Stop Outsourcing Our Garbage!!!

After three and a half years of public hearings, federal regulatory changes and zoning clearances, Camano is poised to break ground on its new and controversial 65 acre landfill. Angry residents made their voices heard regarding perceived exorbitant transfer station fees while complaints from the gated community of Island Hills concerning obnoxious summer odors wafting up from the odoriferous collection site made the decision all that much more urgent.

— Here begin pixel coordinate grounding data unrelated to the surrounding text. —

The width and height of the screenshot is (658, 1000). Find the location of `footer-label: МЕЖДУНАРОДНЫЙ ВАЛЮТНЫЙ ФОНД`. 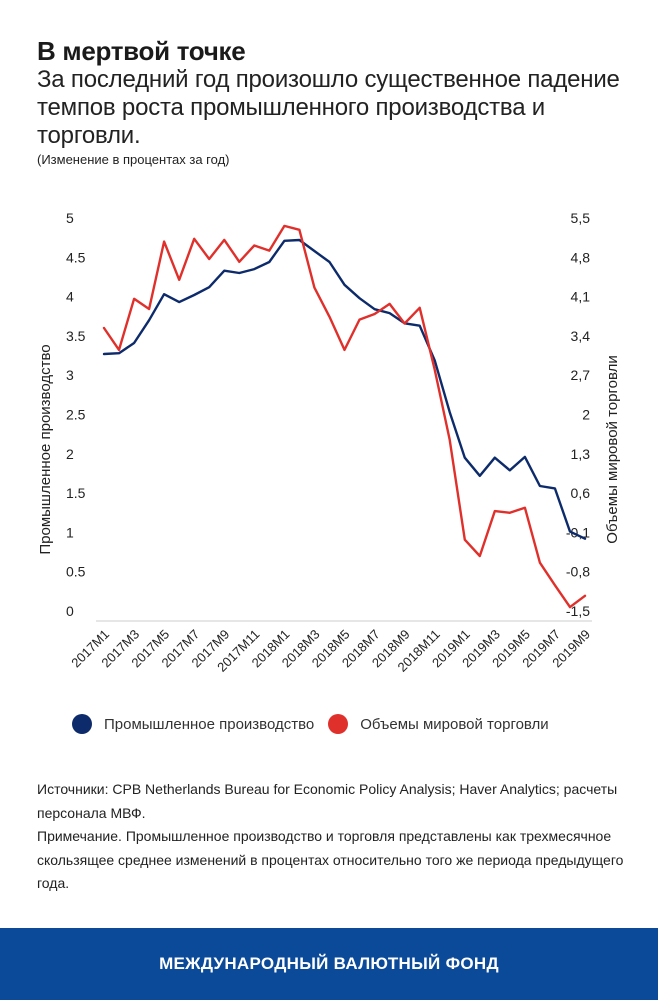

footer-label: МЕЖДУНАРОДНЫЙ ВАЛЮТНЫЙ ФОНД is located at coordinates (329, 964).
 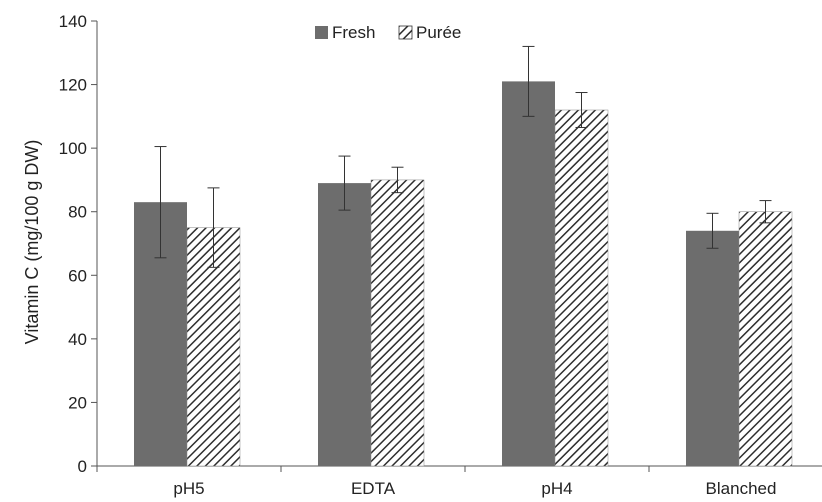 What do you see at coordinates (73, 148) in the screenshot?
I see `y-tick-label: 100` at bounding box center [73, 148].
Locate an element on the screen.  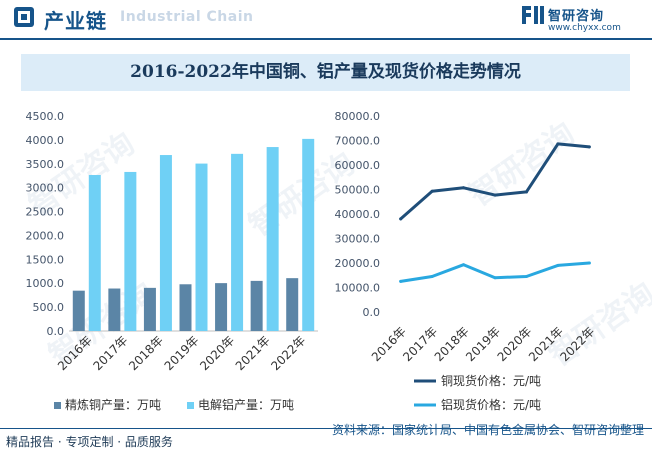
chart-title-band: 2016-2022年中国铜、铝产量及现货价格走势情况 is located at coordinates (326, 72).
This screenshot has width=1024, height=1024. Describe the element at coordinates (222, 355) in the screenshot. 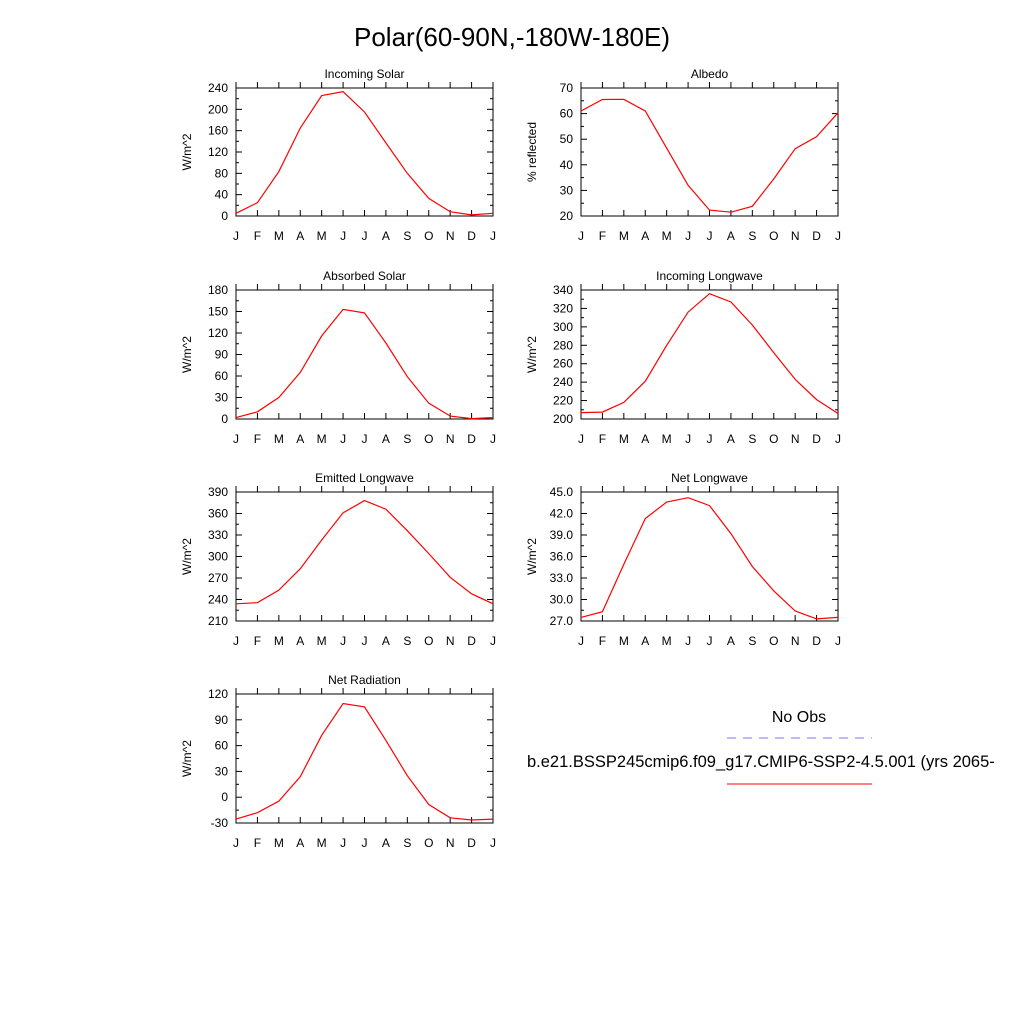

I see `y-tick-label: 90` at that location.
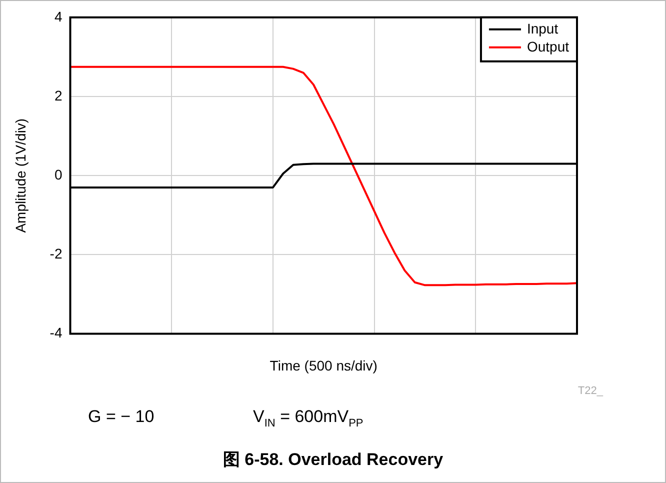 The image size is (666, 483). I want to click on legend-label: Output, so click(548, 46).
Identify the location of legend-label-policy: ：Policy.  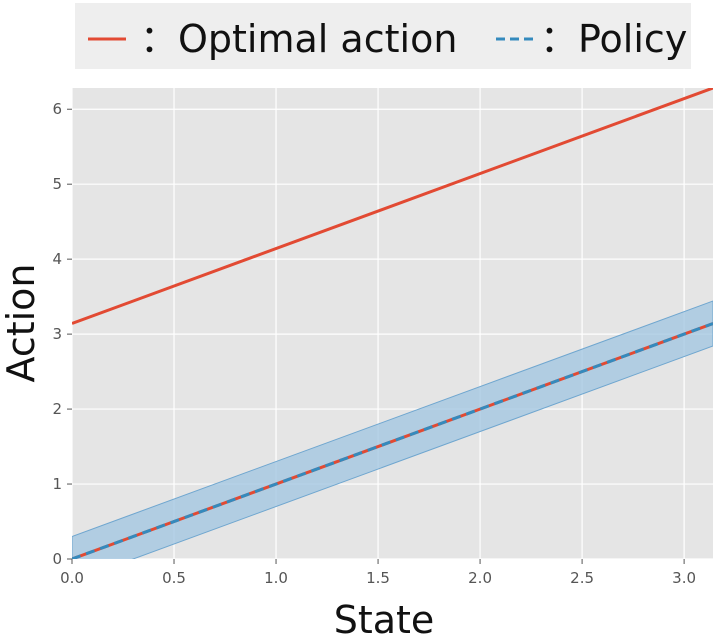
(614, 39).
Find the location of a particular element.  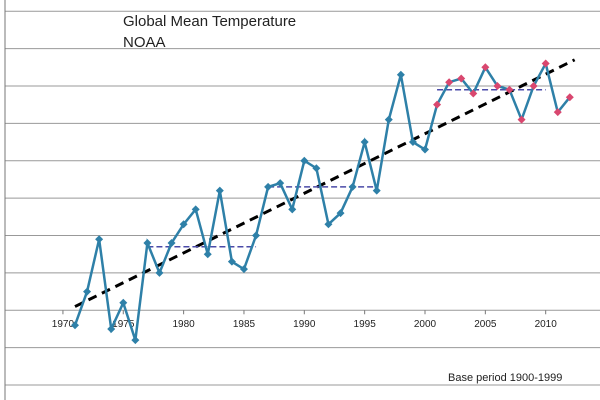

In a return to the past, Camano will no longer pay to have its refuse trucked to off-island dumps. Various sites for an intra-island depository were considered over the 42 months of head scratching by numerous county, state and federal agencies, but in the end, a panel comprised of health officials, citizens’ groups and local area water associations voted to purchase the 65 acre tract of ‘nearly useless’ land eight miles south of Elger Bay Store in the island’s virtually uninhabited interior. In a prepared statement, the Camano Recycle and Refuse Committee (CRRC) argued that “given the remote location and relatively non-utilitarian potential for economic development of the land, Camano would be best served if these tracts near the Camano Head were used for on-island disposal of indigenous trash”.

Some committee members, in a separate dissension, worried that hauling recycles from one end of the island back to the north would be exorbitantly expensive, given the distance from the current King County Recycling Station. They voiced concerns about inadequate drainage in clay subsoils as well as vandalism by nearby residents of the South End. “We don’t want to create a Little Cairo of dump pickers down there,” one committee member stated to this Crab Cracker reporter.

Nevertheless, the property has been purchased, permits have been issued and this May bulldozers will begin the arduous task of clearing old growth nettles, clandestine white supremacist enclaves, two abandoned meth labs, a remote county park used and maintained by one elderly volunteer, multiple bottle dumps, illegal residences and a tire dump.

The ad hoc group NOT ON OUR SOUTH END! vowed to continue their lawsuit to stop the new landfill, but Natalie Nimbee, group spokeswoman, admitted they were running dangerously short on time and cash. Their only hope now, she said, was that the Southendomish Tribal Council might weigh in, but so far, they seem reluctant. Chief Net’yl Skratchum stated on the record, “Same crummy deal since the Mabana Treaty of 1918 giving us 50% scrounging rights. Half of what the landgrabbers leave behind…. Thanks, but no thanks.”

Officials indicate the new landfill will meet strict EPA guidelines and should be fully operational by the end of 2015. The site of the current transfer station will be restored to its former natural setting and eventually converted to a county park.